(Screenshot grounding data)

=== Begin Enclosure ===

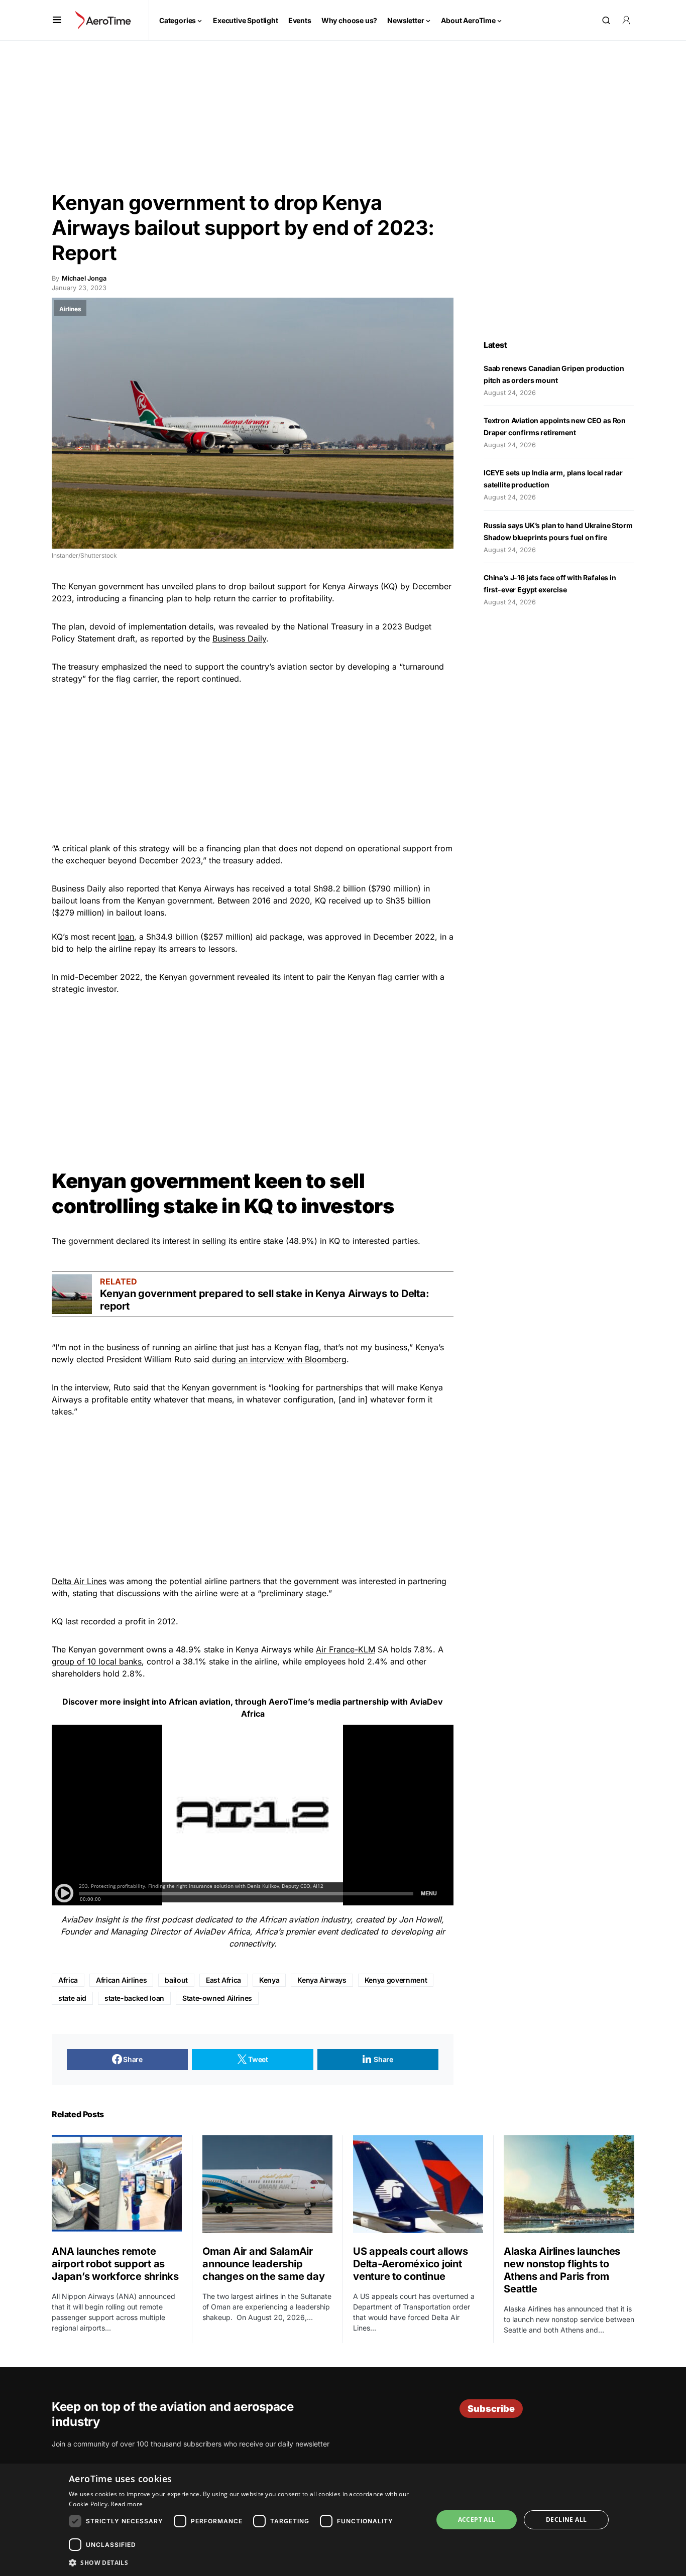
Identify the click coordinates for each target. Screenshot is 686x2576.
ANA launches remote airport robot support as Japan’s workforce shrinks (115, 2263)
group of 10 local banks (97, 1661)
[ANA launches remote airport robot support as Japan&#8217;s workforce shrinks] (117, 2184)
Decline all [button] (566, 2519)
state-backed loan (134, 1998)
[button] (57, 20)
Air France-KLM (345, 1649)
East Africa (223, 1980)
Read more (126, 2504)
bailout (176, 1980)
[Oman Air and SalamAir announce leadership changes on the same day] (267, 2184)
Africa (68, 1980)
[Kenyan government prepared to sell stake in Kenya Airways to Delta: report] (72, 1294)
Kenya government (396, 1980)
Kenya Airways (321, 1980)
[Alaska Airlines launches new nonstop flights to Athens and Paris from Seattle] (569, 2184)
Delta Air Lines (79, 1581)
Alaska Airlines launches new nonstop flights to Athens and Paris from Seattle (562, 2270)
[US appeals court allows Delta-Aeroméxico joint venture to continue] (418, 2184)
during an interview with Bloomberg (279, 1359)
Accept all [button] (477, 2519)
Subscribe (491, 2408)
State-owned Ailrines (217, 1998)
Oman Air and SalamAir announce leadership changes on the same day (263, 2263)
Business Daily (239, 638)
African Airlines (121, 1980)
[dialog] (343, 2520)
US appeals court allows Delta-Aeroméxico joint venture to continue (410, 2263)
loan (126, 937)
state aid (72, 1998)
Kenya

=== End Enclosure ===
=== Begin Enclosure ===

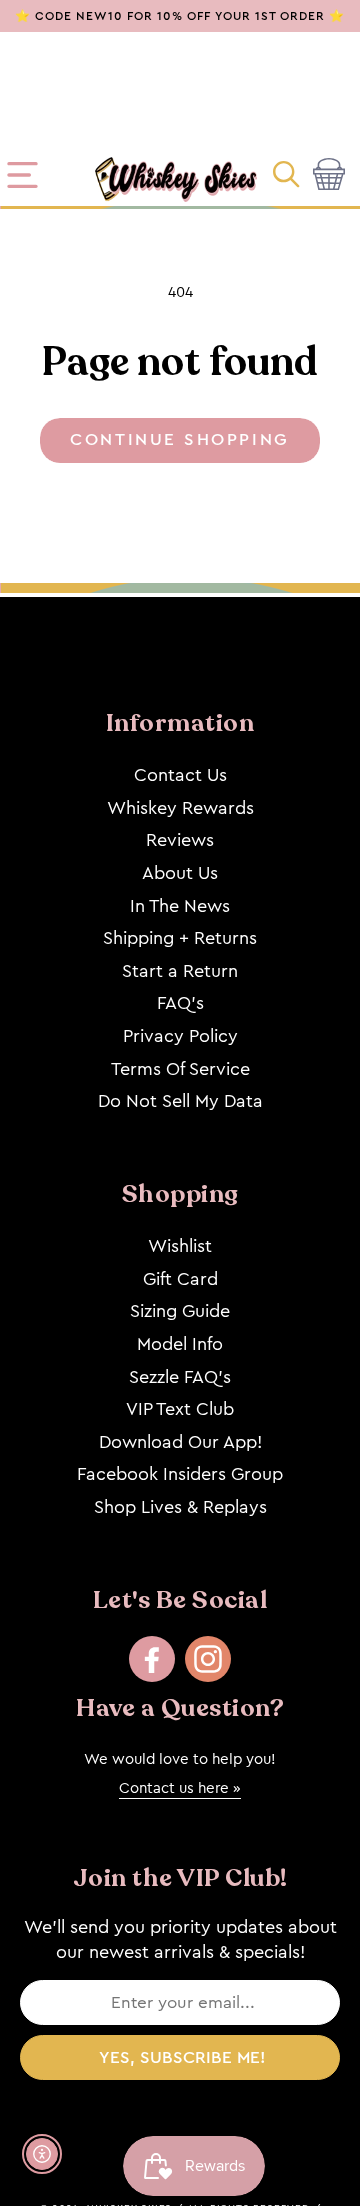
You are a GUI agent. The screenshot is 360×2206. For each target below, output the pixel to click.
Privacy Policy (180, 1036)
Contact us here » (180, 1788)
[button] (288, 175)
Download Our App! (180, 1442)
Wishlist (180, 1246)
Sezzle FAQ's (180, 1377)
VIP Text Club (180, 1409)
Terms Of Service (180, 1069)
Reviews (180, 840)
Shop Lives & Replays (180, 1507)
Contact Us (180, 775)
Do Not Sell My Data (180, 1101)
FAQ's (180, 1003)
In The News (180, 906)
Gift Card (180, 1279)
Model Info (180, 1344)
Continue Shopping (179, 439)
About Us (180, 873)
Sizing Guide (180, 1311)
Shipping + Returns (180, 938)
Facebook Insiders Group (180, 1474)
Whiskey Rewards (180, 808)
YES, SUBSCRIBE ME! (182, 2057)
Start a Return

=== End Enclosure ===

■ The problem
Above are the lines; repeat exactly the ones from the line containing "[Oman Air and" down to the line containing "[US appeals court", both inclusive.

■ Response to this exercise
[Oman Air and SalamAir announce leadership changes on the same day] (267, 2184)
Africa (68, 1980)
[Kenyan government prepared to sell stake in Kenya Airways to Delta: report] (72, 1294)
Kenya government (396, 1980)
Kenya Airways (321, 1980)
[Alaska Airlines launches new nonstop flights to Athens and Paris from Seattle] (569, 2184)
Delta Air Lines (79, 1581)
Alaska Airlines launches new nonstop flights to Athens and Paris from Seattle (562, 2270)
[US appeals court allows Delta-Aeroméxico joint venture to continue] (418, 2184)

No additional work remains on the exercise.